Gás de xisto: como a Shell fratura desenfreadamente o planeta
“A petroleira Shell vai para todas as partes à procura de gás de xisto e hidrocarbonetos não convencionais. Esta busca desenfreada de um novo Eldorado petroleiro ameaça com graves perigos ambientais, em particular sobre as reservas de água já ameaçadas de superexploração e contaminação. Por outro lado, a empresa anglo-holandesa é considerada ‘a empresa mais agressiva no tocante à destruição de recursos naturais’, segundo o Prêmio Pinóquio 2014, que ‘premia as empresas em total contradição com o conceito de desenvolvimento sustentável’”, escreve Olivier Petijean, em artigo publicado no sítio Basta!, 14-10-2014. A tradução é de André Langer.
Eis o artigo.
Ucrânia, Patagônia, África do Sul,Tunísia… A petroleira Shell vai para todas as partes à procura de gás de xisto e hidrocarbonetos não convencionais. Esta busca desenfreada de um novo Eldorado petroleiro ameaça com graves perigos ambientais, em particular sobre as reservas de água já ameaçadas de superexploração e contaminação. Por outro lado, a empresa anglo-holandesa é considerada “a empresa mais agressiva no tocante à destruição de recursos naturais”, segundo oPrêmio Pinóquio 2014, que “premia as empresas em total contradição com o conceito de desenvolvimento sustentável”.
A Shell quer o gás de xisto, e o quer muito. A multinacional petroleira investe em todas as partes para acumular enormes concessões. “A Shell se move para perfurar por fraturação hidráulica ou se prepara para fazê-lo em todos os continentes”, resume a organização britânica Platform em um breve informe intitulado “Shell: megafraturadora global”. Da Argentina à Ucrânia, dos Estados Unidos à África do Sul, passando pela Argélia ou pela Tunísia, as perfuração de gás de xisto estampadas com o célebre logotipo laranja se multiplicam. “Suas atividades de prospecção e exploração vão acompanhadas de uma grande campanha de relações públicas para atenuar as controvérsias”, assinala a ONG britânica.

DADOS FORNECIDOS

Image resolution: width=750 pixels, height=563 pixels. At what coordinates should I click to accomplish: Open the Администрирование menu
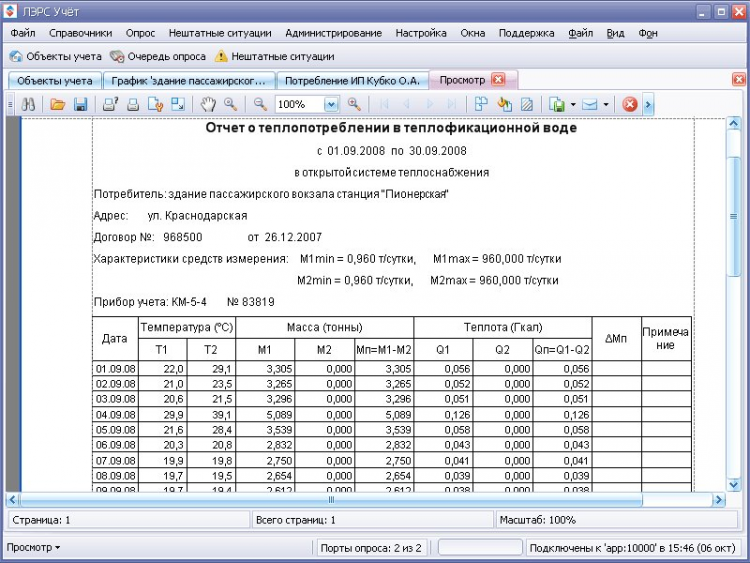(333, 33)
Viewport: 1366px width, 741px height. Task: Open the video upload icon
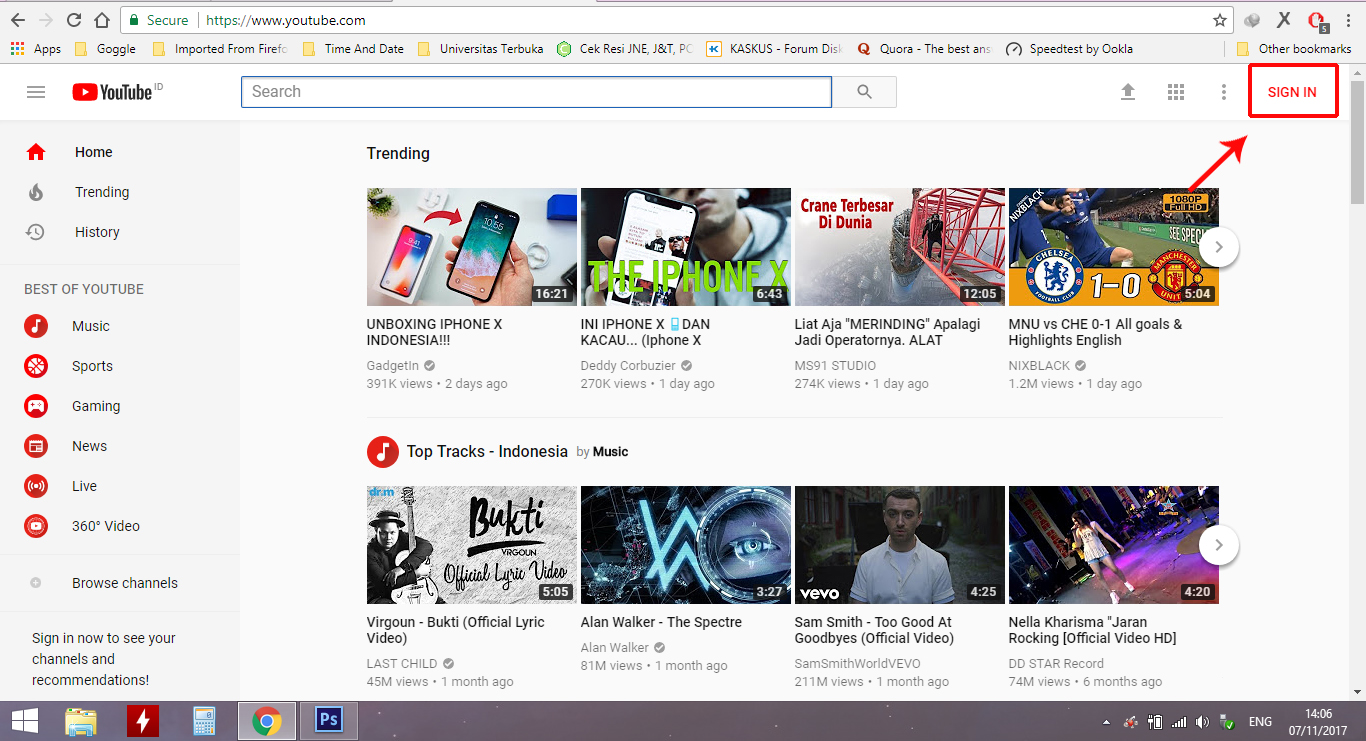(1128, 91)
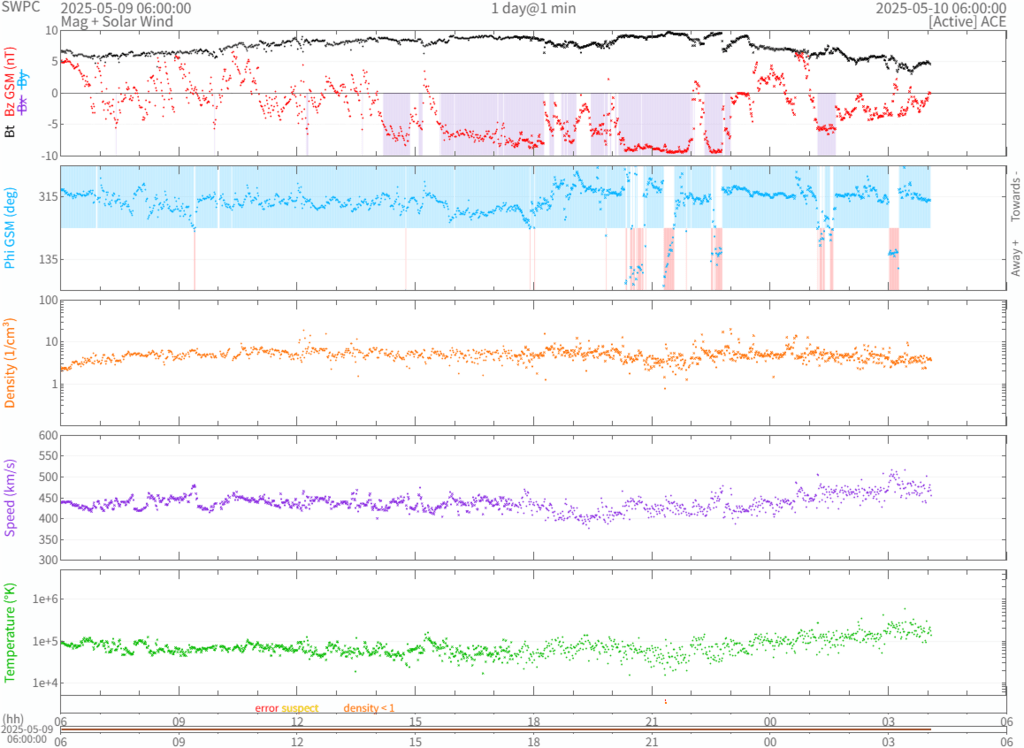The image size is (1024, 748).
Task: Select the purple Speed (km/s) axis label
Action: point(12,496)
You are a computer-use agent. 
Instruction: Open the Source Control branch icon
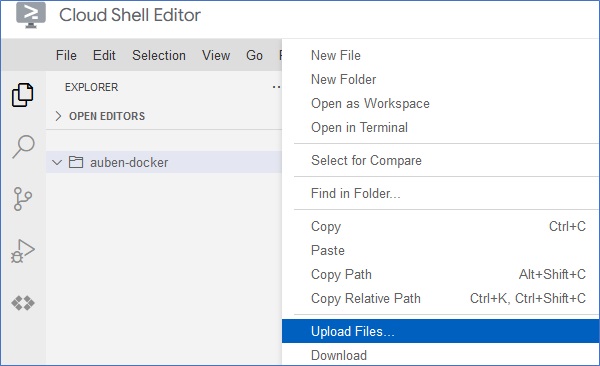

TAREFAS SOLICITADAS
1) Extraia, sem nenhuma alteração, o trecho do texto sobre a Shell e o gás de xisto que começa nas palavras "Gás de xisto: como" e termina após "de André Langer.".
2) Escreva a continuação do texto sobre a Shell e o gás de xisto, começando logo após a última frase apresentada.

RESULTADOS FINAIS
1)
Gás de xisto: como a Shell fratura desenfreadamente o planeta
“A petroleira Shell vai para todas as partes à procura de gás de xisto e hidrocarbonetos não convencionais. Esta busca desenfreada de um novo Eldorado petroleiro ameaça com graves perigos ambientais, em particular sobre as reservas de água já ameaçadas de superexploração e contaminação. Por outro lado, a empresa anglo-holandesa é considerada ‘a empresa mais agressiva no tocante à destruição de recursos naturais’, segundo o Prêmio Pinóquio 2014, que ‘premia as empresas em total contradição com o conceito de desenvolvimento sustentável’”, escreve Olivier Petijean, em artigo publicado no sítio Basta!, 14-10-2014. A tradução é de André Langer.

2)
As controvérsias. O maior grupo petroleiro mundial em receitas (1) está acostumado com as controvérsias. A empresa anglo-holandesa é uma das primeiras multinacionais perseguidas pela justiça internacional por violação dos direitos humanos e destruição do meio ambiente ocasionados por suas atividades na Nigéria. (2) O Greenpeace acaba de realizar com sucesso uma campanha de grande envergadura para forçar a marca de brinquedos Lego a abandonar o acordo de parceria com a Shell.
A Shell faz na Ucrânia o que não se atreveria a fazer no Ocidente
Nestas condições, a Shell ainda teme manchar sua já controvertida reputação? A empresa faz parte das maiores petroleiras europeias, ao lado da Total, que sentem que ter “perdido” o boom do gás de xisto estadunidense. Estas empresas investiram muito tarde, quando a bolha se desinflava, e perderam muito dinheiro: 2,4 bilhões de dólares no caso da Shell nos Estados Unidos. Mas a multinacional está disposta a buscar o potencial “próximo Eldorado” do gás de xisto em todas as partes onde possa encontrá-lo.
E em primeiro lugar na Ucrânia, açoitada pela guerra civil. É o único país da Europa no qual a Shell pôde, até o momento, realizar operações de perfuração de gás não convencional. (3) A ONG Amigos da Terra da Holanda esteve no local no final de 2013. A associação ecologista comprovou que a Shell está longe de respeitar as exigências ambientais mínimas. As ONGs descobriram as piscinas onde são armazenadas as águas residuais (extremamente contaminantes) procedentes da fraturação hidráulica. Essas águas contaminadas estão separadas do solo apenas por uma lona de plástico. As substâncias tóxicas que contêm são perigosas para o meio ambiente e para a saúde humana, tanto pelo risco de vazamento para os lençóis freáticos como pela evaporação, na qual, além disso, liberam grandes quantidades de metano, um gás de efeito estufa muito potente.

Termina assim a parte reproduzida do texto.